The default configuration for contextual navigation provides default values that allow you to use the feature without making any changes. The most common change is to change the number of suggestions returned. In this exercise we will show the effect of disabling contextual navigation and then the how to change the number of suggestions that are returned.

  1. Load the administration interface and switch to the silent films collection

  2. Perform a search against the silent-films collection for comedy. The search for the silent films collection can be accessed from: http://training-search.clients.funnelback.com/s/search.html?collection=silent-films

  3. Observe the contextual navigation suggestions (related searches) that appear below the search results.

    exercise configuring contextual navigation 01
  4. Contextual navigation is configured by setting a number of collection-level configuration settings. Select edit collection configuration from the administer tab then select contextual navigation from the left hand menu. Disable contextual navigation by changing the value of the contextual_navigation.enabled setting from true to false:

    exercise configuring contextual navigation 02
  5. Re-run the search for comedy, observing that the contextual navigation suggestions disappear.

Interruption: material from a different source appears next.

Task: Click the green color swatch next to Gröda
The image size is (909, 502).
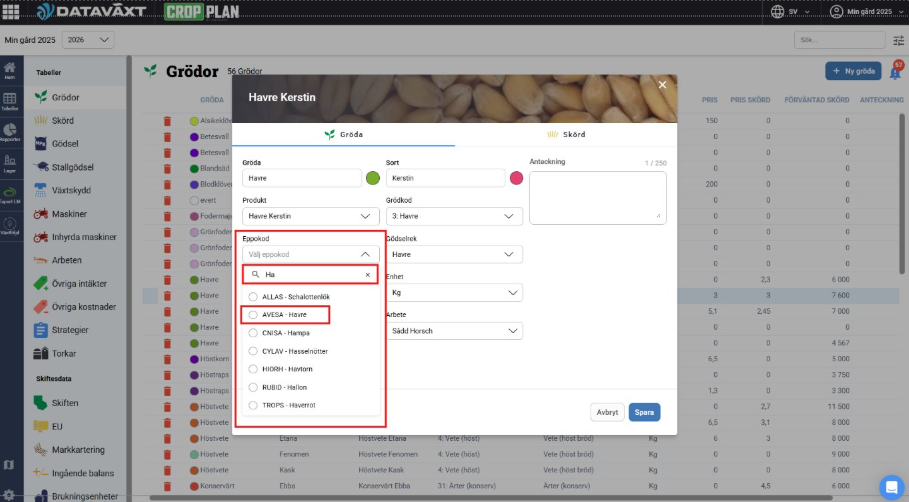Action: pyautogui.click(x=373, y=178)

  6. Return to the configuration editor screen and re-enable the contextual navigation by reverting the configuration setting. Change the number of type and topic clusters (contextual-navigation.topic.max_clusters and contextual-navigation.type.max_clusters) displayed to a maximum of 2 then save the changes.

  7. Rerun the search for comedy and confirm that no more than two suggestions are appearing under each heading:

    exercise configuring contextual navigation 03

10. Controlling display options

There are numerous display options that can be set, controlling various aspects of the display.

These options can be set as default behaviour for your search, or passed in as parameters when a search is run.

The options below are some of the more commonly used display options:

  • Number of results per page: this is the number of search results to return for each results page. Parameter name is num_ranks. (Default is 10 results: num_ranks=10)

  • Summary mode: controls the type of result summaries returned with each result. Possible modes are:

    • Automatic: Summaries will be returned for each result. Summary source will be determined automatically by Funnelback. This is the default. (SM=auto) note: this is also equivalent to the old SM=both summary mode.

    • Disabled: Summaries are disabled for all search results (set using SM=off). This also prevents metadata from being returned in the data model.

    • Snippet: A short snippet from the start of the document is returned as the result summary. (set using SM=snip)

    • Query biased: A series of short extracts are returned for each result. Each extract is biased to the keywords used for the search and shows the matched term(s) in context to the surrounding words. The number and order of extracts can be controlled using the EORDER and SQE options (set using SM=qb)

    • Metadata only: Return only metadata fields as defined by the SF parameter (set using SM=meta).

  • Metadata fields: Controls the metadata fields that are returned with the search results (as long as the summary mode is not set to off). Set using the SF parameter.

  • Summary length: Controls the size (in number of characters) of the buffer used to store the summaries. Increasing this will result in longer summaries being returned. Set using the SBL parameter.

  • Metadata length: Controls the size of the buffer used to store metadata summaries. This value may need to be increased if metadata values are being cut off. Set using the MBL parameter.

  • Sort mode: Controls the sort order for the search results. Sort can be by relevance/search score (default), title, metadata field, date or URL, in either ascending or descending direction. Set using the sort parameter.

A full list of display options is available in the documentation.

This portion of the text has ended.